**Problem requirements:** Leaving out any pictures, transcribe every record exactly.
Segment Start: Data for this task
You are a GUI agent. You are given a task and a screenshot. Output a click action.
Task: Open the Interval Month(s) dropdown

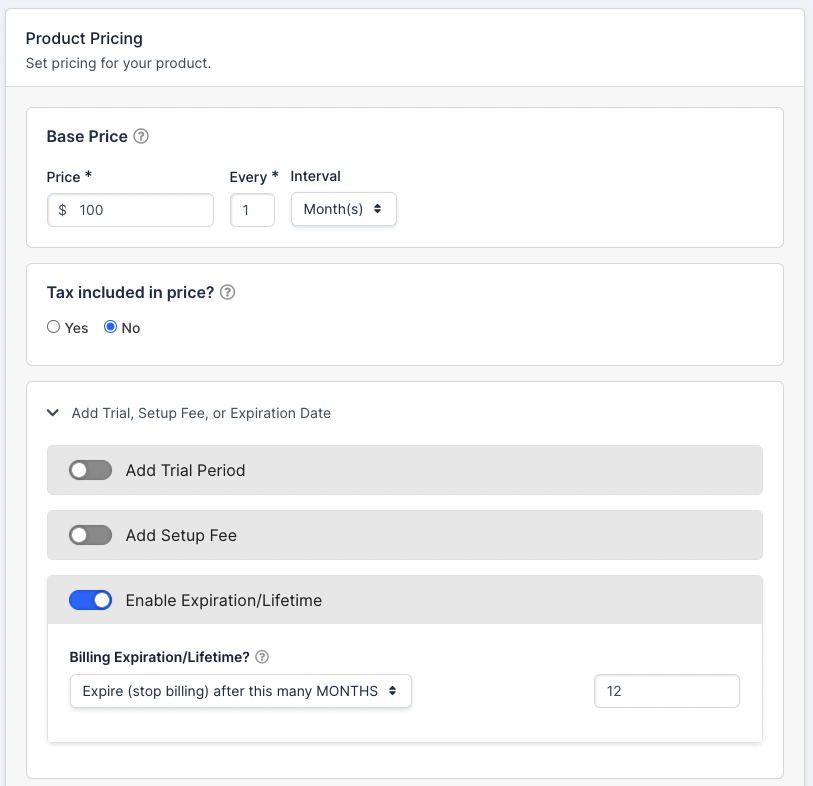(343, 210)
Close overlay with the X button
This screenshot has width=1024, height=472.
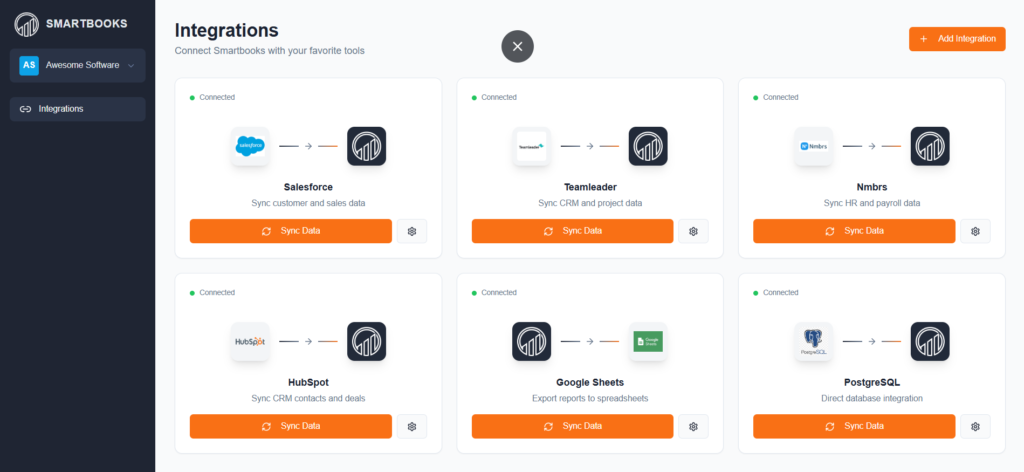[517, 46]
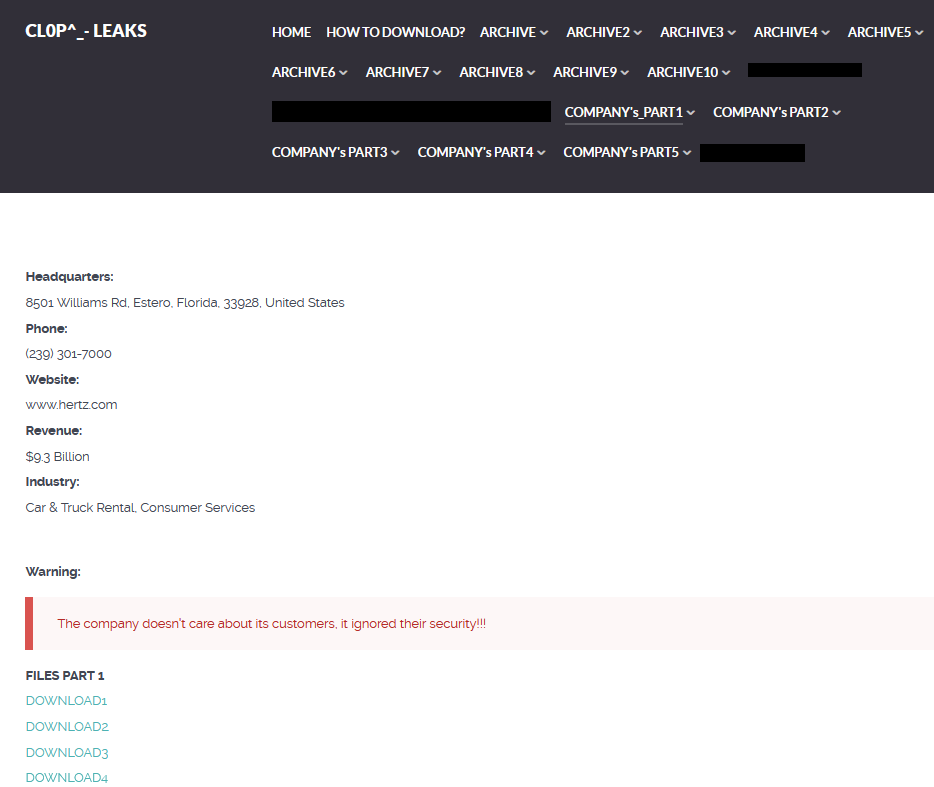Select the ARCHIVE9 menu item
Screen dimensions: 934x787
tap(591, 72)
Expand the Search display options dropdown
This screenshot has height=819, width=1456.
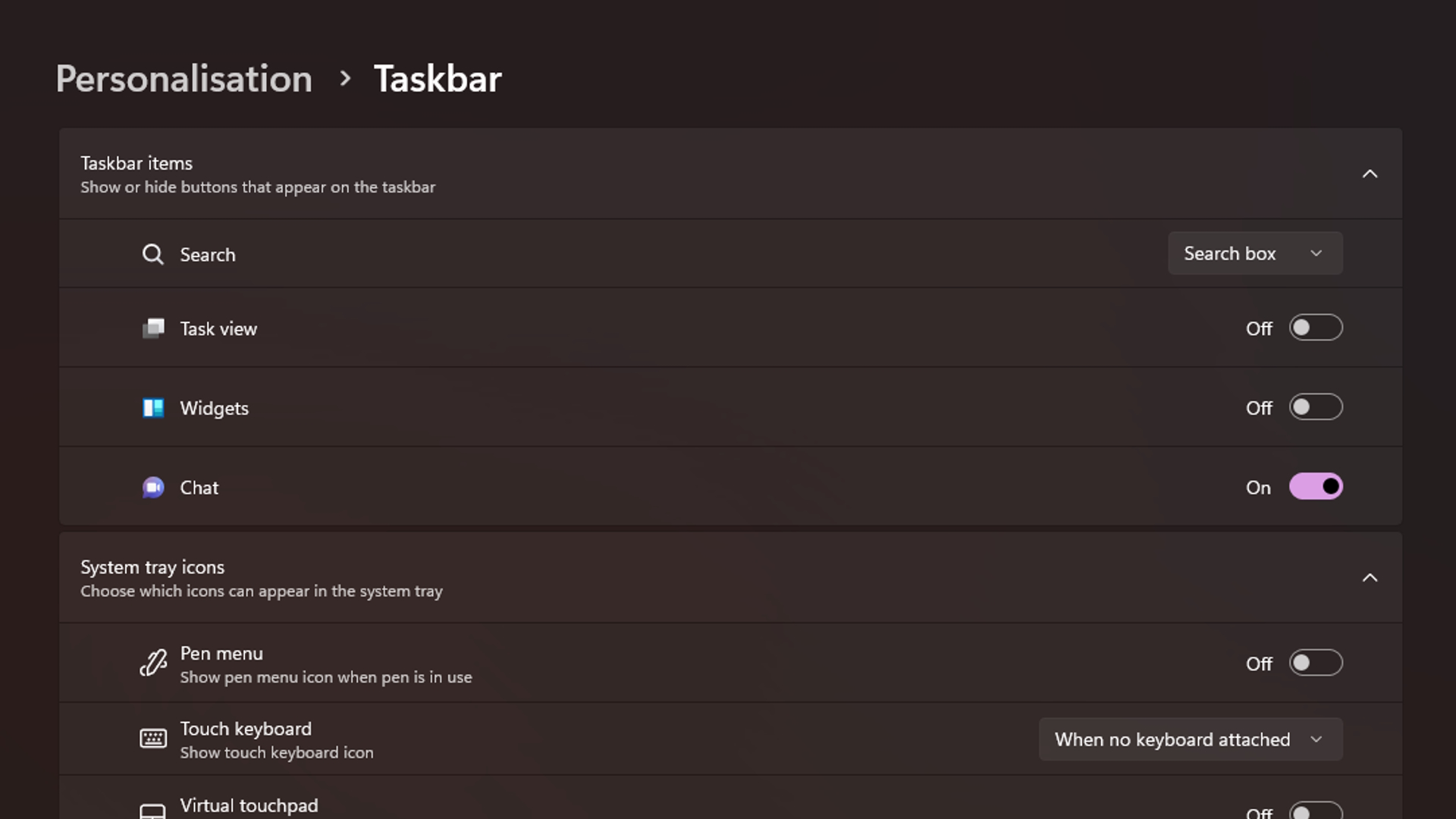pyautogui.click(x=1253, y=253)
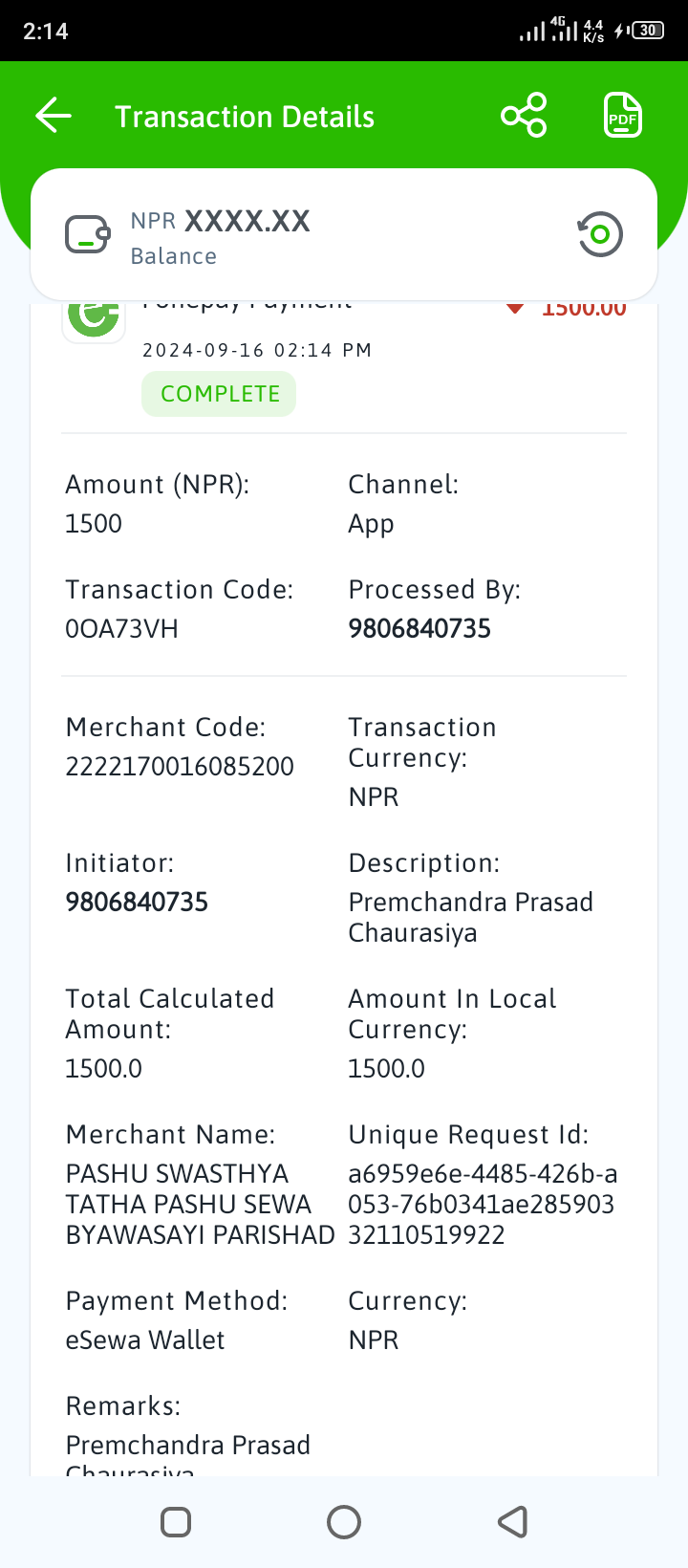Open the share transaction icon

[x=524, y=116]
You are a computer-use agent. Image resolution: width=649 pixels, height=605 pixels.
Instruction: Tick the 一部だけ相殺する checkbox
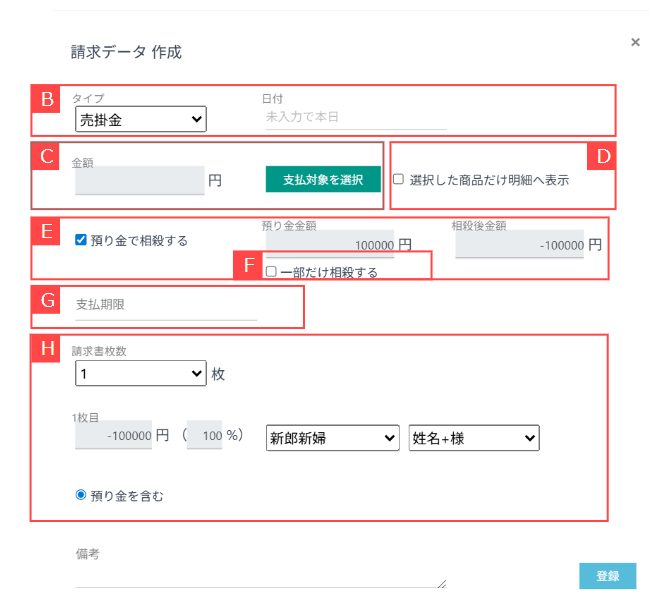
Segment End: Data for this task
**Result for this exercise:**
You are a GUI agent. You are given a task and a screenshot. Output a click action.
Task: Open the Interval Month(s) dropdown

(343, 210)
Close overlay with the X button
This screenshot has width=1024, height=472.
[517, 46]
Select the ARCHIVE9 menu item
Screen dimensions: 934x787
tap(591, 72)
Expand the Search display options dropdown
This screenshot has height=819, width=1456.
pyautogui.click(x=1253, y=253)
Open the share transaction icon

[x=524, y=116]
You are a computer-use agent. Image resolution: width=649 pixels, height=605 pixels.
Instruction: Tick the 一部だけ相殺する checkbox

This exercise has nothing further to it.